Surveiller à tout prix

Plusieurs procédés sont envisagées pour surveiller les étudiants et éviter les fraudes : accès à la webcam permettant une surveillance constante, prise régulière ou aléatoire de photos ou système de double caméras (webcam et smartphone) pour un contrôle de l’environnement de l’étudiant.

Parfois, le choix est laissé aux enseignants d’organiser les examens comme ils le souhaitent. C’est dans ce contexte que, fin avril, un chargé de TD  en anglais de l’université Paris II Panthéon-Assas enverra à ses étudiants les conditions de passation de leur épreuve. Au programme : webcam allumée, contrôle total de l’ordinateur, accès aux boîtes mails et comptes des réseaux sociaux afin de vérifier que l’étudiant ne communique pas avec ses amis, etc. Le dispositif incluait également le « eyeball tracking » permettant de détecter les mouvements oculaires des étudiants. Face à l’inquiétude des étudiants, l’enseignant abandonnera finalement ce dispositif de surveillance. L’université, quant à elle, affirme ne pas cautionner ces pratiques. 

© Capture d’écran démo ProctorExam

Pratiques illégales ?

Selon la Quadrature du Net, ces alternatives présentées par le ministère comme des solutions sont considérées illégales. En effet, pour les juristes de l’association, elles enfreignent l’article 9 du Règlement général sur la protection des données (RGPD) où il est fait mention de l’interdiction de traiter des données biométriques (système de reconnaissance faciale notamment) « aux fins d’identifier une personne physique de manière unique ». Ces pratiques sont d’autant plus problématiques qu’elles ne recueilleraient pas le consentement des étudiants. 

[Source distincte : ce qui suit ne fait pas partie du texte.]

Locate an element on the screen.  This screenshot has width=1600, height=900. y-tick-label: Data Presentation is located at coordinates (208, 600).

Outre l’inquiétude que suscite cette intrusion dans la vie privée, l’analyse des comportements et de l’environnement provoque chez les étudiants un sentiment d’autoritarisme de la part du corps pédagogique. Des témoignages interrogent ainsi sur la problématique plus large d’adaptation des modalités d’enseignement et d’évaluation à l’université.

Fracture sociale et numérique

Ces solutions techniques sont révélatrices des inégalités sociales et posent la question de la prise en compte des situations socioéconomiques des étudiants. Pour beaucoup d’entre eux, les conditions nécessaires pour la mise en place à leur domicile de ces dispositifs ne peuvent être réunies (absence ou défaillance du matériel informatique, connexion impossible ou erratique, habitat précaire, etc.). Ils ne prennent, en effet, pas toujours compte de la fracture sociale et numérique dont témoignent pourtant les enseignants depuis le début de la crise . 

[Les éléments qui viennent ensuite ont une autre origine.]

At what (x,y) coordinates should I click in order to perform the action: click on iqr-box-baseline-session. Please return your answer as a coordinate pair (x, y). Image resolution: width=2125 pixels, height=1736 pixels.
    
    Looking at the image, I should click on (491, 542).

Amphithéâtre, IUT de Nîmes

Cela est d’autant plus étonnant que les services du ministère ajoutent dans leur Plan de continuité pédagogique qu’« il est nécessaire de demander à l’étudiant un engagement explicite à assumer la responsabilité des conditions techniques, matérielles et opérationnelles du déroulé de l’examen à son domicile. ». Ainsi les universités trouvent ici une faille qui leur permettrait de se défausser si l’étudiant venait à rencontrer des difficultés techniques ou matérielles pendant l’épreuve. 

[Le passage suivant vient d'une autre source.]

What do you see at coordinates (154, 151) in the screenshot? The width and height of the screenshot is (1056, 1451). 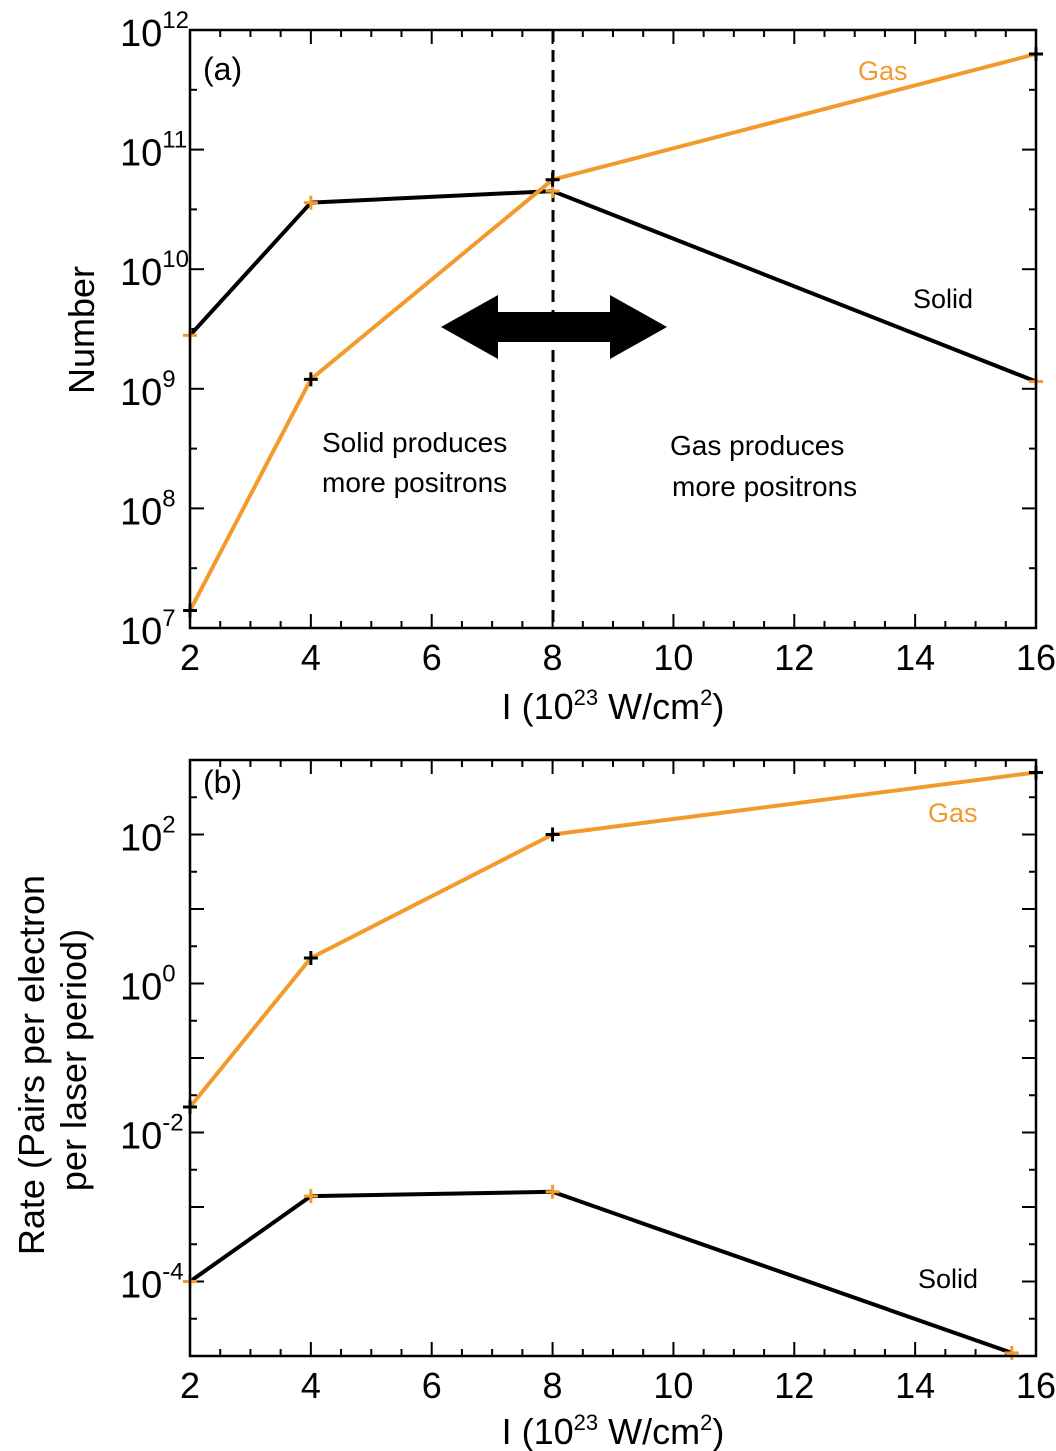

Pour certains universitaires, ces nouvelles modalités d’enseignement et d’examen fragilisent encore plus durement ces étudiants en période de crise. Si certains ont encouragé la mise en place de ces dispositifs, d’autres y voient une opportunité pour le ministère de tester et de précipiter leur généralisation ainsi que leur pérennité dans un contexte où la Loi de programmation pluriannuelle de la recherche (LPPR) prévoit une dérégulation du système de l’enseignement et de la recherche qui impactera autant les étudiants que leurs enseignants.